Puyallup School District administrators have decided against continuing the six-year-old program as they prepare to close a revenue shortfall of at least $10 million in their budget.
Offering full-day kindergarten will cost the district about $114,000 this school year, and probably would have cost more in 2009-10, said district spokeswoman Karen Hansen.
Administrators wanted to inform parents about the status of the all-day program since registration for next fall’s kindergarten starts in March.
“The program is highly successful. Studies have proven that providing students access to early learning programs positively affects their student achievement in later years,” Hansen said. “Although we would prefer to offer all-day kindergarten, it is not possible given our current financial constraints.”
The state funds regular, half-day kindergarten for all public school children. Schools offering all-day programs typically impose a tuition fee or use designated state dollars or grants to pay for the remaining part of the day.
Puyallup charges families $225 a month per child for the full-day classes, but reduces that by half for low-income families and waives fees entirely for the poorest families. Administrators expect more families would qualify for the waivers and reduced fees next year.
The district began offering all-day kindergarten in the 2003-04 school year. It’s so popular that prospective students are chosen by lottery. This year, a total of about 250 youngsters participate at nine of the district’s 22 elementary schools.
The cancellation is a big disappointment to parents including Amy Dedominicis. Her son is in the program at Ridgecrest Elementary School this year, and she had hoped to enroll her daughter next school year.
“My son loves all-day kindergarten,” she said. “The earlier you get them started and enjoying it, the better off they’ll be later on.”
Eliminating the program will go against the statewide trend of expanding all-day classes. A two-year-old state initiative is supporting the program at 222 schools in 109 of the state’s 295 school districts this year, according to the state superintendent of public instruction.
But while the long-term goal is to fund the effort in all districts, the state is starting at schools with the highest rate of low-income children, including some in the Tacoma, Clover Park and Franklin Pierce districts.

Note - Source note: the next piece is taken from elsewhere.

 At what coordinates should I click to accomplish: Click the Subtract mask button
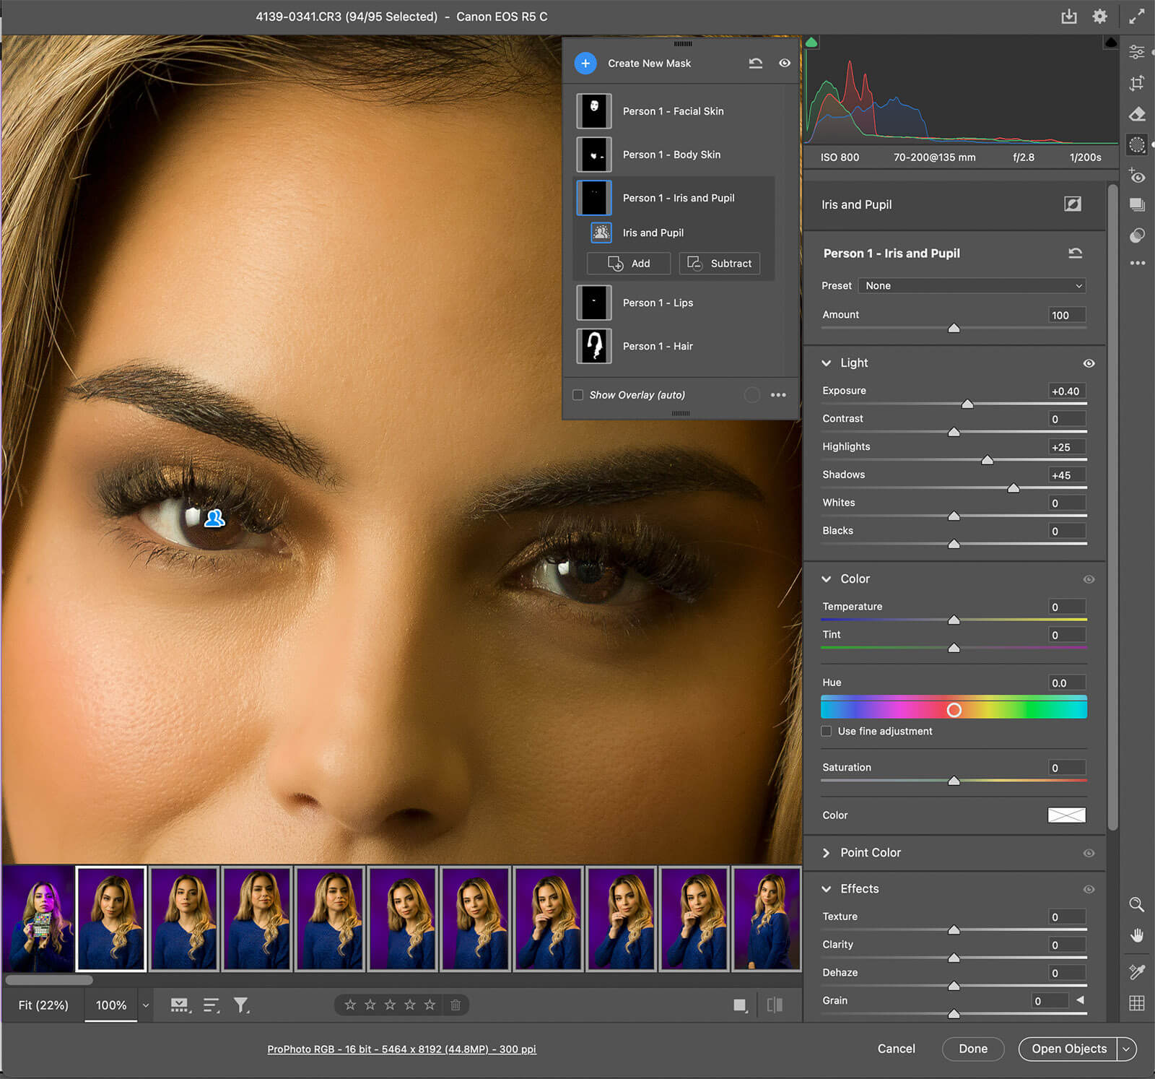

Puyallup doesn’t yet have schools that qualify for those dollars. It had been subsidizing its full-day program with a separate state pot of money that can be used to reduce class size and for several other purposes. Gov. Chris Gregoire’s budget proposal would reduce those so-called “Initiative 728” funds by 21 percent.
“If the state funded all-day kindergarten” for Puyallup, Hansen said, “there is certainly a possibility that the program could again be offered.”
Parents might wonder whether the district’s $257 million school construction bond or $57 million small projects levy on the March 10 ballot could help with kindergarten and other costs. The answer is no. If the measures pass, the money must be spent on building projects listed in the measures, not on instruction.
Dedominicis wishes Puyallup would have given parents earlier notice so families could have tried to find a solution.
Hansen said the decision happened recently during ongoing budget deliberations.
So why not charge more to fully fund the program?
Hansen said choosing children by lottery ensures that everyone gets a chance to enroll, regardless of income. But it also means the number of parents paying full tuition can vary.
“It is conceivable that 100 percent of the students in a class might be eligible for free or reduced tuition – providing no financial resources for the program,” she said.